The Methylation Pattern of a Unique Bilateral Para-overian Adrenal Rest Tumor in a Girl With Nicotinamide Nucleotide Transhydrogenase Mutation

Clinical Presentation:
A 15-year-old girl, with homozygous G200S NNT-mutation followed for adrenal insufficiency reappeared to follow-up with severe virilization and elevated serum testosterone (28.3 nmol/l) and ACTH (1500 pmol/l). Pelvic MRI and Ultrasound demonstrated one sided paraovarian round tumor. Laparoscopic exploration revealed bilateral para ovarian mesosalpinx masses involving the serosa of the Fallopian tube, (3 and 1 cm in diameter). The testosterone level normalized within one day after surgical removal of those masses (0.2 nmol/l).

Results:
Histopathology demonstrated a pattern of adrenal rest tissue with strong intracellular positive staining for adrenal markers such as SF-1, calretinin, MART1 and inhibin.

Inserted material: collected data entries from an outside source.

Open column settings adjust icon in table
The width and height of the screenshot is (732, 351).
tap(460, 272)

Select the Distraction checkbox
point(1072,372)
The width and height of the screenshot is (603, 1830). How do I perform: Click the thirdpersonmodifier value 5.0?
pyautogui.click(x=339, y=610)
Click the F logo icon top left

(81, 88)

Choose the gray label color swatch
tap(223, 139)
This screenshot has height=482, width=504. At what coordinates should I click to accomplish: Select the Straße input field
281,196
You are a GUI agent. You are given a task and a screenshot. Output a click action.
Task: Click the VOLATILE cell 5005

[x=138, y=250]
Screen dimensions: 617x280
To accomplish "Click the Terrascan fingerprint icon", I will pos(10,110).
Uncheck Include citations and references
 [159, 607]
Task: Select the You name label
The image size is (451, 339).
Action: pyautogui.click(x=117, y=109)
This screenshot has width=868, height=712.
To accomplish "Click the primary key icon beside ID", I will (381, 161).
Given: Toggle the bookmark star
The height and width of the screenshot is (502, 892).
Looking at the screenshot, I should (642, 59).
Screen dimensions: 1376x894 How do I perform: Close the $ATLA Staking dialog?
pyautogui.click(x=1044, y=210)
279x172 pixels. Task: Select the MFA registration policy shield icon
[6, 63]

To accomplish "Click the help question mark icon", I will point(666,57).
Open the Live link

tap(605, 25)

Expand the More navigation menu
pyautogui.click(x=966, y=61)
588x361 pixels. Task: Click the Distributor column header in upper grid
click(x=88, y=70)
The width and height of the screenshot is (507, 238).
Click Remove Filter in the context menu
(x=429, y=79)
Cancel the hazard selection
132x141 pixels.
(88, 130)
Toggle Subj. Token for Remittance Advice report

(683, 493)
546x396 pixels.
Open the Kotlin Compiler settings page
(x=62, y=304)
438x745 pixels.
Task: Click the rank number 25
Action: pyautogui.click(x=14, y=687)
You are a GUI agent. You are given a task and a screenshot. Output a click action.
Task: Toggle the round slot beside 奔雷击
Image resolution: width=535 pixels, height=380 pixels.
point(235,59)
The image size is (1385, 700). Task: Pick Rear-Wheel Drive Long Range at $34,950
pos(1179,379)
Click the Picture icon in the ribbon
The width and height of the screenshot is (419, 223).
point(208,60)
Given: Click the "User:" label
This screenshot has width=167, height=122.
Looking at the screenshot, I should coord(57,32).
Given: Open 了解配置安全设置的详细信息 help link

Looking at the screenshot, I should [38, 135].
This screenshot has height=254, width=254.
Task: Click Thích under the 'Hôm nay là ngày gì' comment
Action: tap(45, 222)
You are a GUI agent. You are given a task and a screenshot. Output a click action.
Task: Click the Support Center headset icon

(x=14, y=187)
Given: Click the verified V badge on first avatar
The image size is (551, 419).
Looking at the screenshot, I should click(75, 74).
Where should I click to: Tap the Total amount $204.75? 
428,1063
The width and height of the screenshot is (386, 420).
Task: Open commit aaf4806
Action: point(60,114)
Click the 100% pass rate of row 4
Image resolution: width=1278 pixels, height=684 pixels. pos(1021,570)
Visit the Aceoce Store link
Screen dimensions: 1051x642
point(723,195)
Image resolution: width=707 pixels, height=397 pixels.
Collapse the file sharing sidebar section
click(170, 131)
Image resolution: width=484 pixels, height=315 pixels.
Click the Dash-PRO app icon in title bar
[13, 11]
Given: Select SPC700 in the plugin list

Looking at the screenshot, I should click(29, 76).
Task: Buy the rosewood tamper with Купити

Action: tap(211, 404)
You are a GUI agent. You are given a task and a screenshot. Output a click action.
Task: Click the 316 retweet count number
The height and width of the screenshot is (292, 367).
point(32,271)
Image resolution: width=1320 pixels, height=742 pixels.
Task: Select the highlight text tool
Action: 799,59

The staining for ovarian characteristic markers such as PAX 8 was negative. Studying mRNA extracted from the tissue by RT-PCR revealed the positive Gene expression of Cyp17a1, Cyp21a2 and Mc2rcDNA but not Pomc. We further profiled the epigenomic profile of the tumor using the Infinium Methylation EPIC array.

Conclusion:
This study exemplifies severe virilization that resulted from a unique and rare type of ART in ovarian related tissue. The laparoscopic surgical findings indicate that imaging techniques may be insufficient in identification of such rest tumors and call for laparoscopy when clinical findings are suggestive. Using histopathology markers cDNA studies and epigenomic profiling by methylation studies, our study shows for the first time that female ART originates from adrenal cells. The growth of a functional androgen producing “tumor” indicates that functional NNT protein is NOT required for androgen synthesis in contrast to glucocorticoids and that a zona reticularis similar tissue in ART is responsive to ACTH stimulation.